Singular limits for models of selection and mutations with heavy-tailed mutation distribution

TL;DR

This paper analyzes the asymptotic behavior of a nonlocal reaction-diffusion model with heavy-tailed mutations, showing phenotypic distribution concentrates as a moving Dirac mass, extending Hamilton-Jacobi methods to fat-tailed kernels.

Contribution

It extends Hamilton-Jacobi approach to models with heavy-tailed mutation kernels, demonstrating concentration phenomena and supersolution convergence in this context.

Findings

Phenotypic distribution concentrates as a Dirac mass over time.

The WKB transformation converges to a minimal viscosity supersolution.

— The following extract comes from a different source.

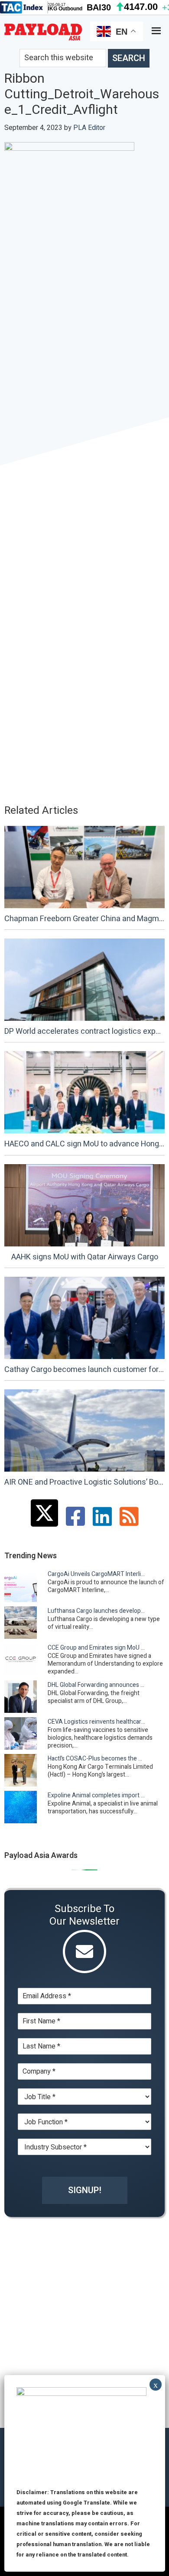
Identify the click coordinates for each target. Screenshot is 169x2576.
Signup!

The approach applies to fat-tailed mutation kernels in evolutionary models.

Abstract

In this article, we perform an asymptotic analysis of a nonlocal reaction-diffusion equation, with a fractional laplacian as the diffusion term and with a nonlocal reaction term. Such equation models the evolutionary dynamics of a phenotypically structured population. We perform a rescaling considering large time and small effect of mutations, but still with algebraic law. We prove that asymptotically the phenotypic distribution density concentrates as a Dirac mass which evolves in time. This work extends an approach based on Hamilton-Jacobi equations with constraint, that has been developed to study models from evolutionary biology, to the case of fat-tailed mutation kernels. However, unlike previous works within this approach, the WKB transformation of the solution does not converge to a viscosity solution of a Hamilton-Jacobi equation but to a viscosity supersolution of such equation which is minimal in a certain class of supersolutions.